Naming Tables, Columns And Measures In Power BI

I see a lot of Power BI datasets in the course of my work, and as a result I see a lot of datasets that look like this:

Fields

What’s wrong with this picture? Look at the names:

  • The tables and columns have the same names that they had in the data source, in this case a SQL Server database. Note the table name prefixes of “Dim” for dimensions and “Fact” for fact tables.
  • The column and measure names either don’t have spaces or use underscores instead of spaces.
  • What on earth does the measure name _PxSysF even mean?

Datasets like this seem to work perfectly well and are often built by professional BI developers but these names are a mess – and this can cause a lot of problems later on.

This is an issue I’ve been moaning about for years, but I wanted to blog about it again because it’s just as important today for Power BI as it was ten years ago for Analysis Services. My advice is to make naming a top priority when you’re building a dataset. If you have already published your dataset it will be difficult to change the names you’ve used – if you do so, you risk breaking reports and calculations that you and other people have built on it – so this is something that should be dealt with as early in the development process as possible.

In my opinion there are three things to consider when naming a table, column or measure:

  • You should use human-readable names rather than any kind of technical naming convention, with spaces where you would expect to have spaces and all vowels present. For example, that means having names like [Sales Amount] rather than [Sales_Amount] or [SlsAmt]; similarly, prefixes like “Dim” and “Fact” might make sense to you but won’t mean anything to your users.
  • You should use the correct business terminology, the terminology that your users will know and understand, rather than just make up some names that seem appropriate. Your users might not understand what [Total Sales Value] is if the generally accepted term is [Net Sales Amount].
  • The names you use should be consistent across all datasets that contain the same data. That means that if you have a table called Sales in one dataset it should be called Sales in every other dataset that you build from the same data source, not Transactions, FactSales or something else.

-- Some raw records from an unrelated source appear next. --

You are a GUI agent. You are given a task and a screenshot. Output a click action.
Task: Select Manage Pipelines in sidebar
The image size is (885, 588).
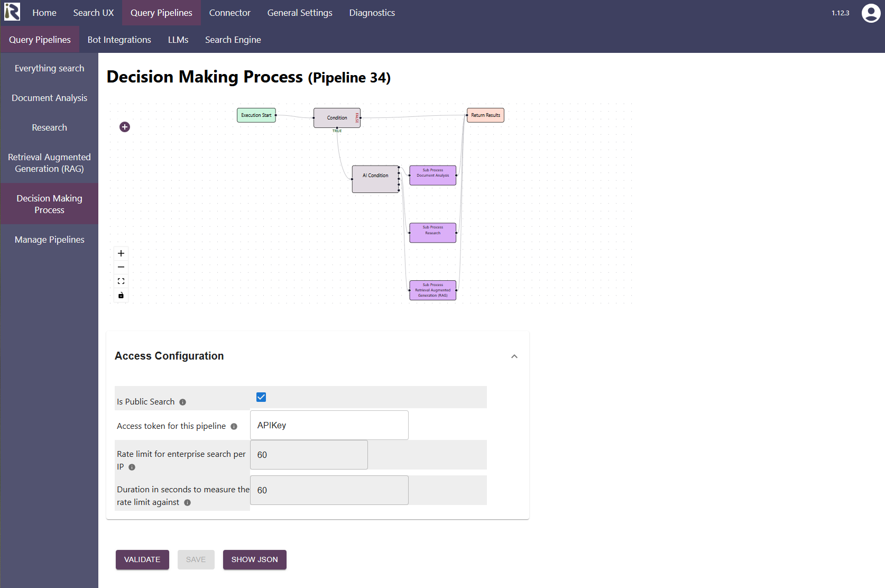pyautogui.click(x=49, y=240)
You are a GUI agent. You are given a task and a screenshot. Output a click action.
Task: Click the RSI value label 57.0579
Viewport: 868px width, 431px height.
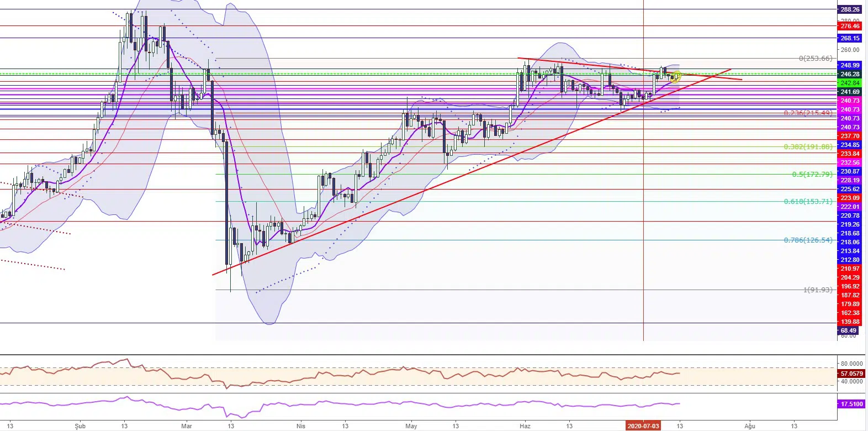(851, 374)

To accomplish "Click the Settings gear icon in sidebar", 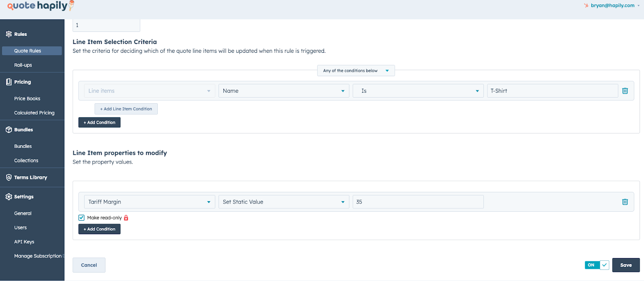I will [8, 197].
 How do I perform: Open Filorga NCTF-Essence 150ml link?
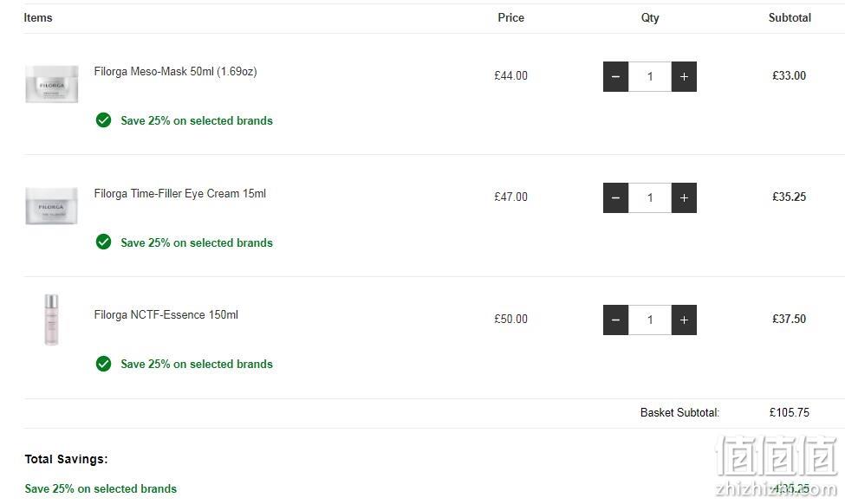coord(166,314)
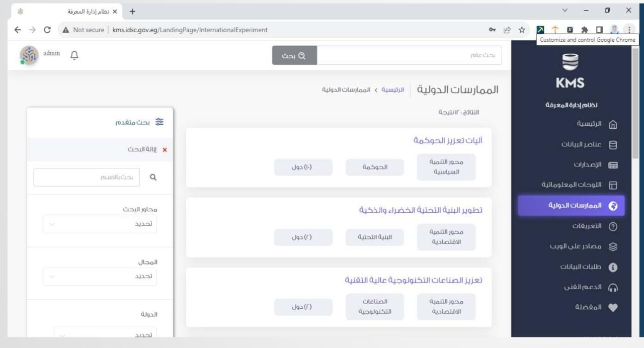Image resolution: width=644 pixels, height=348 pixels.
Task: Click the search magnifier beside name field
Action: (x=153, y=177)
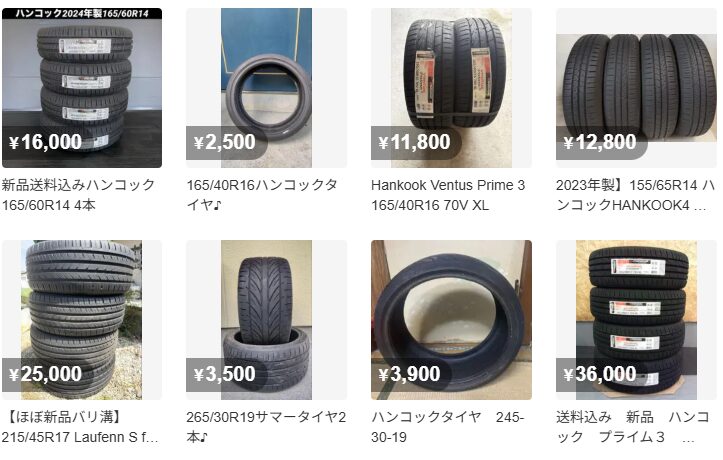Click the Hankook Ventus Prime 3 165/40R16 title
The height and width of the screenshot is (460, 723).
pyautogui.click(x=448, y=195)
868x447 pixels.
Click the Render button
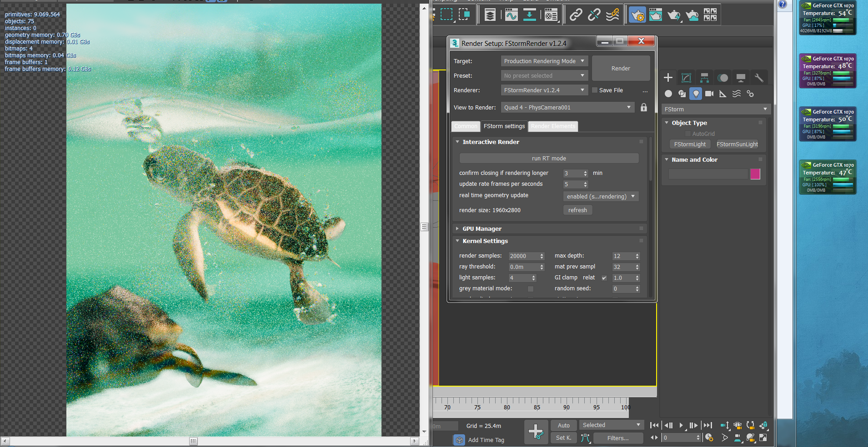(x=621, y=68)

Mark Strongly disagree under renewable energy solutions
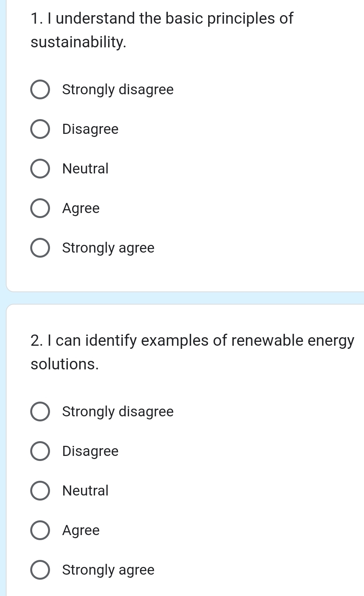40,412
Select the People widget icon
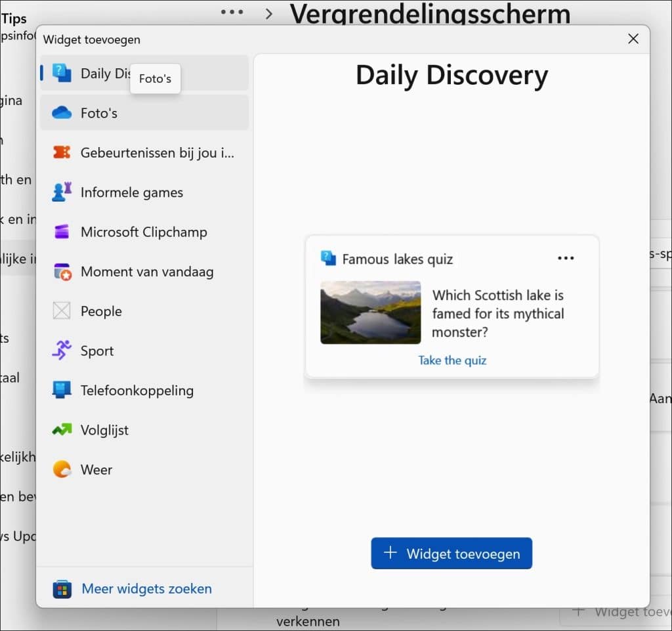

This advice might be controversial to some people, especially those with a database background, but to me designing a dataset is more like designing a user interface rather than designing a database. Indeed the consequences of a dataset with no thought put into naming are similar to the consequences of a poor user interface:

  • If your end users don’t understand what your report is trying to show, what’s the point of even building a report?
  • Reuse of datasets is a good thing and ideally any dataset you build should be easy for other people to build reports from. If those other people don’t understand what the names of your tables, columns and measures mean they won’t be able to build new Power BI reports from your dataset using Live connections or use Analyze in Excel.
  • It’s not just other people who are building reports from your dataset that you need to think about. If you want to use the new visual personalisation feature or Q&A then you’ll only be able to if your end users can understand the names you’ve used.
  • Even if you’re the only person building datasets and reports in your organisation, you owe it to yourself to make your code as readable as possible and to save yourself the effort of having to rename columns and measures when you use them in a visual.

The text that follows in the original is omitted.